Eating with kids
If ever I talk of eating as a spiritual experience, I am inevitably eyed with weary disbelief by parents of young children: ‘Honestly?’ they say, without the need for words, ‘You’ve clearly never been to my house!’
A few years back I came across an essay by Joey Horstman. He makes the same point, though with much more effect. Below is a brief extract from the introduction.
Leah and I don’t eat out anymore. This is not by choice. It is not a matter of taste or health or personal finances. Nor is it a blow against the corporate food industry or a triumph of family values and communion. We don’t eat out for one reason and one reason only: we have kids.
Parent, of course, know immediately what I mean. But my childless friends don’t. “What’s the problem?” they say, for they are unafflicted with little people.
For these people – these happy, carefree souls accustomed to “please pass” and “thank you” – let me explain that a child at a table is a bomb, not a person, and that disarming it requires more energy (and more towels) that it took to have the kid in the first place.

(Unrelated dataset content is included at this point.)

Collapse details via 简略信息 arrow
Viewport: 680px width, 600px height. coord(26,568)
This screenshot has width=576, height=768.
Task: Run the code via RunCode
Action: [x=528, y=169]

If you think a family meal is relaxing, a time of witty conversation and elegant repose, you are mistaken. You are naïve. You have visions of Norman Rockwell paintings dancing in your head – and you should have them surgically removed.
Eating with children is a fast decent into chaos. It combines the order of a soccer riot with the good will and harmony of a hockey brawl. To parents like me, the real miracle wasn’t that five thousand were fed with a few loaves and some fish, but that some kid in the back row didn’t yell, “YUCK! I hate fish!”
Joey Earl Horstman, ‘Table Manners’ in The Other Side, 33/3, 1997, 52.